前言
操作如下, 这个探讨主要是 基于开发环境, 自己开发相关代码的情况下
主要的操作是如下, HelloFlink 项目中 Test01WordCount 修改了 drvier 的代码, 但是并没有重新打包 HelloFlink-0.0.1.jar
然后 在 idea 中右键执行 Test01WordCount 之后产生的差异
测试用例
/**
* com.hx.test.Test01WordCount
*
* @author Jerry.X.He
* @version 1.0
* @date 2021/4/12 10:14
*/
public class Test01WordCount {
// com.hx.test.Test01WordCount
// -Xmx100M -XX:+UseSerialGC -XX:+TraceClassUnloading
public static void main(String[] args) throws Exception {
// ExecutionEnvironment env = ExecutionEnvironment.getExecutionEnvironment();
String jarPath = "D:\\IdeaWorkStations\\HelloFlink\\target\\HelloFlink-0.0.1.jar";
ExecutionEnvironment env = ExecutionEnvironment.createRemoteEnvironment("127.0.0.1", 8081, jarPath);
env.setParallelism(1);
String inputPath = "D:\\IdeaWorkStations\\HelloFlink\\src\\main\\resources\\Test01WordCount.txt";
DataSource<String> inputDs = env.readTextFile(inputPath);
DataSet<Tuple2<String, Integer>> result = inputDs
.flatMap(new MyFlatMapMapper())
.map(new MyMapMapper())
.groupBy(0)
.sum(1);
result.print();
System.gc();
System.in.read();
System.out.println(" end ");
}
/**
* MyFlatMapMapper
*
* @author Jerry.X.He
* @version 1.0
* @date 2021/4/12 10:24
*/
private static class MyFlatMapMapper implements FlatMapFunction<String, String> {
private static List<byte[]> dummyBytes = new ArrayList<>();
static {
try {
for (int i = 0; i < 10; i++) {
byte[] tmpBytes = FileUtils.readAllBytes(Paths.get("D:\\IdeaWorkStations\\HelloFlink\\target\\logs\\ROOT.2021-12-27-9.log"));
dummyBytes.add(tmpBytes);
}
} catch (Exception e) {
e.printStackTrace();
} finally {
new Thread(new MyRunnable()).start();
}
}
@Override
public void flatMap(String line, Collector<String> out) throws Exception {
String[] splits = line.split("\\s+");
for (String split : splits) {
out.collect(split);
}
}
}
/**
* MyRunnable
*
* @author Jerry.X.He
* @return
* @date 2021/12/27 16:16
*/
public static class MyRunnable implements Runnable {
@Override
public void run() {
System.err.println(" MyRunnable.run before ");
IoUtils.sleep(1000_000);
System.err.println(" MyRunnable.run after ");
}
}
/**
* MyMapMapper
*
* @author Jerry.X.He
* @version 1.0
* @date 2021/4/12 10:29
*/
private static class MyMapMapper implements MapFunction<String, Tuple2<String, Integer>> {
@Override
public Tuple2<String, Integer> map(String word) throws Exception {
return new Tuple2<>(word, 1);
}
}
}
MyFlatMapper.flatMap 中调整代码
增加一行 “Thread.sleep(3_000)” 之后, 右键执行 Test01WordCount
你会发现 加的这一行代码 根本没有用
结合上面 “处理函数的传递流程” 你应该可以知道, 在 Driver 到 JobManager 到 TaskExecutor 这个过程中, 传递了两部分东西, 一个是 JobGraph, 是客户端这边根据驱动代码上下文生成的, 一部分是 “HelloFlink-0.0.1.jar”

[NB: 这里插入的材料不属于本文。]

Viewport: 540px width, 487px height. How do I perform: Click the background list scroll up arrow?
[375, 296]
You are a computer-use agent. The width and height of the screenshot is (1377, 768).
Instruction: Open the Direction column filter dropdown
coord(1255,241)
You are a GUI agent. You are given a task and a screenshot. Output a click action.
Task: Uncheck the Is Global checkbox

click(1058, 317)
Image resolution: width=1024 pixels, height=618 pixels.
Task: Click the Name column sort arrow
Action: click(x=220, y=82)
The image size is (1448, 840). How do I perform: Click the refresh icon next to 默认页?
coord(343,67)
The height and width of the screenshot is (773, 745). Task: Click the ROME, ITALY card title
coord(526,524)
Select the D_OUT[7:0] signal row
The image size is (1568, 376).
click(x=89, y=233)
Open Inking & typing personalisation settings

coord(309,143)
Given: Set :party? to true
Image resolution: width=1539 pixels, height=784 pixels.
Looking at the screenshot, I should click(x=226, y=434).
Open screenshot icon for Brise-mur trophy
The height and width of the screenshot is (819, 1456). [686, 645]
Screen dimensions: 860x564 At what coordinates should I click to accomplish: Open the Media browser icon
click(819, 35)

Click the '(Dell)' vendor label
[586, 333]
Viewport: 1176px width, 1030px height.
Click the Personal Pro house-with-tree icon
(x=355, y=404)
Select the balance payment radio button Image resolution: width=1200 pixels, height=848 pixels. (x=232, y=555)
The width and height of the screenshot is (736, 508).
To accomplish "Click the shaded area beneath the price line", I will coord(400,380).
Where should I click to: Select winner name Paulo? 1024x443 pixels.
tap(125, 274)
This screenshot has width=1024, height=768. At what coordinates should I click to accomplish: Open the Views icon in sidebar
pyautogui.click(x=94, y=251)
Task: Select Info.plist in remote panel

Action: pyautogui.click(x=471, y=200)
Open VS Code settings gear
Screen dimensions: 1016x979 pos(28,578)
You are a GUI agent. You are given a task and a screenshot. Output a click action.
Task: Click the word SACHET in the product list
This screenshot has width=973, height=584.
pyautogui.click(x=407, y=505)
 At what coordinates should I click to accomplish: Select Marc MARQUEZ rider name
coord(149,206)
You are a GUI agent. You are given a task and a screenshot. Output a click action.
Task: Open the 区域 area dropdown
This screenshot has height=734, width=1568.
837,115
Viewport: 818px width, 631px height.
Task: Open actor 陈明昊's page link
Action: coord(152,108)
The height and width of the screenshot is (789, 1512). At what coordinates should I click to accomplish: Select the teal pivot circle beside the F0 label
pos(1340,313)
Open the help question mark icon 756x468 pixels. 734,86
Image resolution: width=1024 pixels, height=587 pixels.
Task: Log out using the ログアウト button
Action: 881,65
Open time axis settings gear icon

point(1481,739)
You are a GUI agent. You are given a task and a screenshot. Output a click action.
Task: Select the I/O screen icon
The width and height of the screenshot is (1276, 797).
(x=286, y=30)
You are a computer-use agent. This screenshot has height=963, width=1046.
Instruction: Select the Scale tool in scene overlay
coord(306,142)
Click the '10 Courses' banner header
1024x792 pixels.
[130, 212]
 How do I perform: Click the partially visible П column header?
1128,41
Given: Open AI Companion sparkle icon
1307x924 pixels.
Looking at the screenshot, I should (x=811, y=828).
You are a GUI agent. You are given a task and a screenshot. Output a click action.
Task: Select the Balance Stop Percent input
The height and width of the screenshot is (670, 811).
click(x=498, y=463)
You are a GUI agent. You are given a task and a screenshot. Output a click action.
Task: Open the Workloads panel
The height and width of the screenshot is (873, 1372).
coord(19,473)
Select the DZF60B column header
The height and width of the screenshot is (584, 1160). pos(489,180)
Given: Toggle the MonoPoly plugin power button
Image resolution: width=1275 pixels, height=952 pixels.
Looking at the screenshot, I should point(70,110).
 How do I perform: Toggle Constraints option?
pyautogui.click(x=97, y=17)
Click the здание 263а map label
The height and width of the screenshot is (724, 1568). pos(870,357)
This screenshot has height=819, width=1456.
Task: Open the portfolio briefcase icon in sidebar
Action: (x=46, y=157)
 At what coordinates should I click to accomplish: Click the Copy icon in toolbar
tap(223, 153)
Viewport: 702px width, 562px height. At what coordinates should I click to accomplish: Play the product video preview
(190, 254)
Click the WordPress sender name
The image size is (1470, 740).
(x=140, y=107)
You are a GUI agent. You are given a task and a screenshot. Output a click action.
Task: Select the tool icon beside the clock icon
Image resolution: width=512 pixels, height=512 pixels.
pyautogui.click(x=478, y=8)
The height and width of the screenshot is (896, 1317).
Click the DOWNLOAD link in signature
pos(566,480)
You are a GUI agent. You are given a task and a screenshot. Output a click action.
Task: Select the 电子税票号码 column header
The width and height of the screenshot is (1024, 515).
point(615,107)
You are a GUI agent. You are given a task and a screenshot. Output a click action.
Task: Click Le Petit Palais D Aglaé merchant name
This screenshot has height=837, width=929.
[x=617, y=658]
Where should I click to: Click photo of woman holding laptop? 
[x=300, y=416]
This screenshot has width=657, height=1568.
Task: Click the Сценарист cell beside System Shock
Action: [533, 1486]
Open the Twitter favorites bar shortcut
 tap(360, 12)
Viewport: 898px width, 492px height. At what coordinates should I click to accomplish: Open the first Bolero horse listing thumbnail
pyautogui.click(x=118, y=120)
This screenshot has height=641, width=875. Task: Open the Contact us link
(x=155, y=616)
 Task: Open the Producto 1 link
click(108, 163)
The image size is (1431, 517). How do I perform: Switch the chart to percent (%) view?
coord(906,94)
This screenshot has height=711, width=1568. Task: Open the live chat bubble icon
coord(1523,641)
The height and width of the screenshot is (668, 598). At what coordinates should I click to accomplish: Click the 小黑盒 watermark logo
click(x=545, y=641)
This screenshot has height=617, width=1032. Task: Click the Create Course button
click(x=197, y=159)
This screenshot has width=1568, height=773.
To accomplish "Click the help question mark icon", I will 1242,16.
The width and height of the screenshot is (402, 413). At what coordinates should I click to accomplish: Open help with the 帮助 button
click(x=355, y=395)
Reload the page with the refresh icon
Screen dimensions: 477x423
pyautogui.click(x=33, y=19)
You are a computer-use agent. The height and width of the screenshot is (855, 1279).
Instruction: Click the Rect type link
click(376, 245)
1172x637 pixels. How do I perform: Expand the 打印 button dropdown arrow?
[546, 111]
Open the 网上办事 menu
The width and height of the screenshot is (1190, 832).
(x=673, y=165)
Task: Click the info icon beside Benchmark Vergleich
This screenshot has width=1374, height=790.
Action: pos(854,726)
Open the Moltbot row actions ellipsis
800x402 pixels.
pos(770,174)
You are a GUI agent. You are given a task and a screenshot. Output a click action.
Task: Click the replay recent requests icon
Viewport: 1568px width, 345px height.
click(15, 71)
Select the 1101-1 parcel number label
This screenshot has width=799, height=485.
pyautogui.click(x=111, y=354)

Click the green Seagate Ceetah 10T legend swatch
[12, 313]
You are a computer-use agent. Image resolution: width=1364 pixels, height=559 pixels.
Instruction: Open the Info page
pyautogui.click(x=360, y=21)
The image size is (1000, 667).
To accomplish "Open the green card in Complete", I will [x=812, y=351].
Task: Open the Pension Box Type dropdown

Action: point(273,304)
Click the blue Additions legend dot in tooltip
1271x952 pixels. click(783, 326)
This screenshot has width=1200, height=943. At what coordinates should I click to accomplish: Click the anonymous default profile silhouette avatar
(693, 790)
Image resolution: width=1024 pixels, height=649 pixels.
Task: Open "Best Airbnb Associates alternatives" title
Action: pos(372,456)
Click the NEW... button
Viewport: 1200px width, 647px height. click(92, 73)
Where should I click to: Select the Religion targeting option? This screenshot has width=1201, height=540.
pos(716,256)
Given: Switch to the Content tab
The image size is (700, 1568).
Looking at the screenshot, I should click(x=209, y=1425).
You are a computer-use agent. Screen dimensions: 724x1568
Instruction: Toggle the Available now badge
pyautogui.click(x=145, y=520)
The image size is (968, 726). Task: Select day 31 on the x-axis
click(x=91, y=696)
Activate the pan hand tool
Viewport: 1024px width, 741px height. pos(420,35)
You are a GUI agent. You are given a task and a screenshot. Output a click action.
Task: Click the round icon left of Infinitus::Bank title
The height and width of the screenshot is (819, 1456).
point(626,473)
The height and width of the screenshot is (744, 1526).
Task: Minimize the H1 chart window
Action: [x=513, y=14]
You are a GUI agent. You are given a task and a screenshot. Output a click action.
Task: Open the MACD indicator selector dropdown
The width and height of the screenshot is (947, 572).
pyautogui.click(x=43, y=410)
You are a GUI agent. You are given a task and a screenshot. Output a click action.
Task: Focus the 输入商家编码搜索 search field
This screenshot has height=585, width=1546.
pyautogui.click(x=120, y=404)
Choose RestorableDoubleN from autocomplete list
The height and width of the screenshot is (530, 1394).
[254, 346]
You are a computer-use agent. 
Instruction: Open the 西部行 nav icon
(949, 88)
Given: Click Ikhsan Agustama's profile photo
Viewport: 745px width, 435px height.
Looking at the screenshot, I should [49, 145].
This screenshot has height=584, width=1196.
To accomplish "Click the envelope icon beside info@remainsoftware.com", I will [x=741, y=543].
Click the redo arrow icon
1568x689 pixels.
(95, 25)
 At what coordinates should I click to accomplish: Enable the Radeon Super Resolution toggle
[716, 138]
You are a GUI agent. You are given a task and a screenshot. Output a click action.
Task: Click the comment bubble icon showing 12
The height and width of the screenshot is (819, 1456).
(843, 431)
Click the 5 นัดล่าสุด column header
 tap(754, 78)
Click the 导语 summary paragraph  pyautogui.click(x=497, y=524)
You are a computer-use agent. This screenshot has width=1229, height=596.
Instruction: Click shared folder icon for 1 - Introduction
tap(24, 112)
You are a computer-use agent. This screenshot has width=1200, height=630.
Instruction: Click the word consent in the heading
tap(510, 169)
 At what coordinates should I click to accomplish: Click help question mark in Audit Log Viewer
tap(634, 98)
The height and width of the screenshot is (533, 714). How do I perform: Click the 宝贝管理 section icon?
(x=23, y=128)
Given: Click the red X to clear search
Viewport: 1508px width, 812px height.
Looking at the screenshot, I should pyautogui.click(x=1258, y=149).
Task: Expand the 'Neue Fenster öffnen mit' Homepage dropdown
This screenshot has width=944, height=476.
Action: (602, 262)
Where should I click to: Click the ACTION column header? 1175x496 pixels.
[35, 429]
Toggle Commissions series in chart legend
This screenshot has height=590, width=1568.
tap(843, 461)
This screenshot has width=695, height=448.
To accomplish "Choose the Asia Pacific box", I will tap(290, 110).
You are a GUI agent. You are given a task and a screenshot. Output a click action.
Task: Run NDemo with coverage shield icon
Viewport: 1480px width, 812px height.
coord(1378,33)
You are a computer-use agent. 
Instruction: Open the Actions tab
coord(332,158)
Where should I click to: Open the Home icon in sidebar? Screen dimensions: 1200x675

TaskConfiguration中传递的是序列化之后的 MyFlatMapMapper 的实例, 而不是具体的代码, 然后具体的结合 HelloFlink-0.0.1.jar 来加载类型 MyFlatMapMapper, 反序列化 MyFlatMapMapper, 所以执行的 flatMap 方法, 实际上时 HelloFlink-0.0.1.jar 中的 MyFlatMapMapper.flatMap 还是未加 “Thread.sleep(3_000)” 之前的代码
解决的方式, 就是重新打包 “HelloFlink-0.0.1.jar” 即可
又或者 是 driver 这边和 flink 这边使用同一套代码, 如下方式 即可
java -classpath "D:\IdeaWorkStations\HelloFlink\target\HelloFlink-0.0.1.jar;" com.hx.test.Test01WordCount
MyFlatMapper 中增加字段
调整如下, 在 MyFlatMapMapper 中增加字段 “x”, 然后右键执行 Test01WordCount
然后 会出现反序列化的报错
报错信息如下
因为反序列化是在具体的 TaskExecutor 这边反序列化的, 因此这个错误信息的传递流程是 TaskExecutor 传递到 JobMaster 然后传递到 Driver 这边
具体的错误信息是 JobGraph 中序列化的 MyFlatMapMapper 对象 和 TaskExecutor 从 HelloFlink-0.0.1.jar 中 MyFlatMapMapper 类型不兼容, 反序列化出现了问题
解决方式是, Driver 这边的类型 和 HelloFlink-0.0.1.jar 中的类型保持一致 即可, 方式 和上面的处理一样
Exception in thread "main" org.apache.flink.client.program.ProgramInvocationException: Job failed. (JobID: fb0f2f5ca43429f3b400c338f2610466)
at org.apache.flink.client.program.rest.RestClusterClient.submitJob(RestClusterClient.java:262)
at org.apache.flink.client.program.ClusterClient.run(ClusterClient.java:338)
at org.apache.flink.client.program.ClusterClient.run(ClusterClient.java:326)
at org.apache.flink.client.program.ClusterClient.run(ClusterClient.java:301)
at org.apache.flink.client.RemoteExecutor.executePlanWithJars(RemoteExecutor.java:209)
at org.apache.flink.client.RemoteExecutor.executePlan(RemoteExecutor.java:186)
at org.apache.flink.api.java.RemoteEnvironment.execute(RemoteEnvironment.java:173)
at org.apache.flink.api.java.ExecutionEnvironment.execute(ExecutionEnvironment.java:820)
at org.apache.flink.api.java.DataSet.collect(DataSet.java:413)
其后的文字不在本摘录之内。